I’m not saying “AI sucks, humans win!”.

I’m saying, same as Gary, I suspect, that LLMs suck, and they suck hard in specific ways, and closing our eyes to reality and dumping more data isn’t going to solve it.

I *want* artificial intelligence. It can be, done well, like a rocket booster for the mind. But right now that is *imaginary* artificial intelligence we are projecting onto LLMs.

Oleg Alexandrov's avatar

Because you think of LLM alone. LLM produces hypotheses. Same as your imagination.

What is needed is more accurate imagination, and better way of simulating outcomes and incorporating feedback.

I did not say 10 trillion parameters will solve it. I am saying where data alone is lacking, add feedback loops and world models.

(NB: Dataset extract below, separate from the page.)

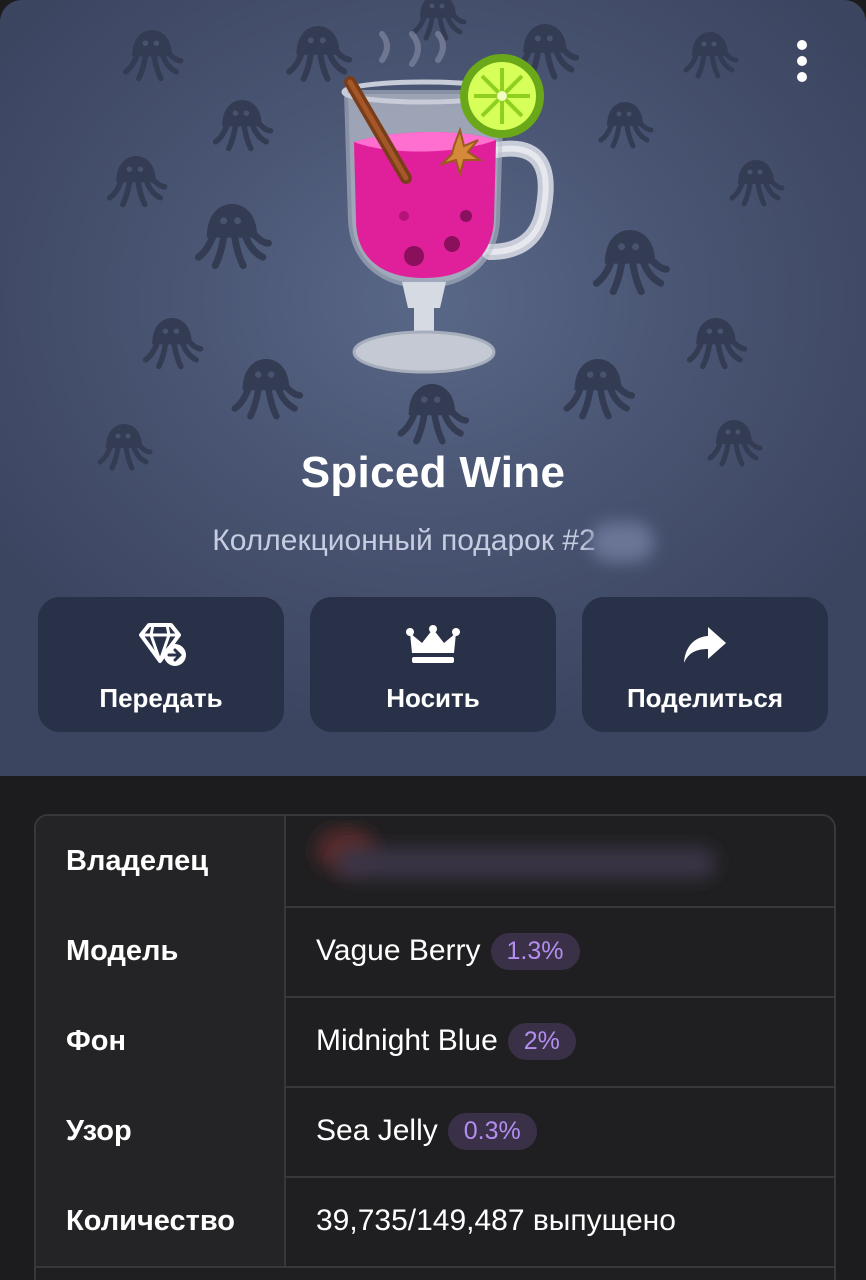 This screenshot has height=1280, width=866. I want to click on crown-icon, so click(433, 645).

But pushing hard on data is very important. It is much easier to collect relevant use cases than to diligently model billions of interactions.

Raj Iyer's avatar

Ummm… now I’m not sure what your argument is. Are you agreeing with this post and my response then?

You can give it all kinds of new names. World model. Quantum induced metapablum training schema.

As long as it is a mass of data fed into a cluster of gpus for them to figure things out on their own and then we ruin perfectly good humans in their 20s filtering the crap the machine throws out to put out a product that can still fail in new ways… it will fail. And fail hard.

And we call this efficiency gain. That is what is being challenged here.

Aaron Turner's avatar

I'm pink therefore I'm spam.

Larry Jewett's avatar

You responded to me once before, so it is only fitting that I respond back,

“I don’t think. Therefore AI’m

Larry Jewett's avatar

As Mark Tw-AI-n said, “Better for a chatbot to remain silent and have some think it a crackbot than for it to reply and remove all doubt.”

William Bowles's avatar

But is anyone (in power) taking notice of these obvious, fundamental contradictions of so-called artificial intelligence machines and the role the humans behind them role in making them so?

Tomas Sancio's avatar

This is impressive. We (i.e. humanity) has a weird case of powerful people not understanding the limitations of something when their livelihood depends on pushing it as much as possible.

Mircea Popescu's avatar

For a while now people have occasionally complained (there's even a subreddit about it) that we've been served a boring cyberpunk dystopia, with all the misery and none of the fun tech.

As far as I'm concerned LLMs have completely turned it around. The ways in which they're broken and have been breaking our culture and cognition are so fascinating and entertaining, I weep for our species but this is tremendous content.

toolate's avatar

all the fun that consumes gigawatts of energy and transfers wealth to the top psychopaths.

All fun fun fun

Larry Jewett's avatar

And no back to the future either.

Chris's avatar

But, as I like to phrase it: it's Huxley, not Orwell. Not sure I want either.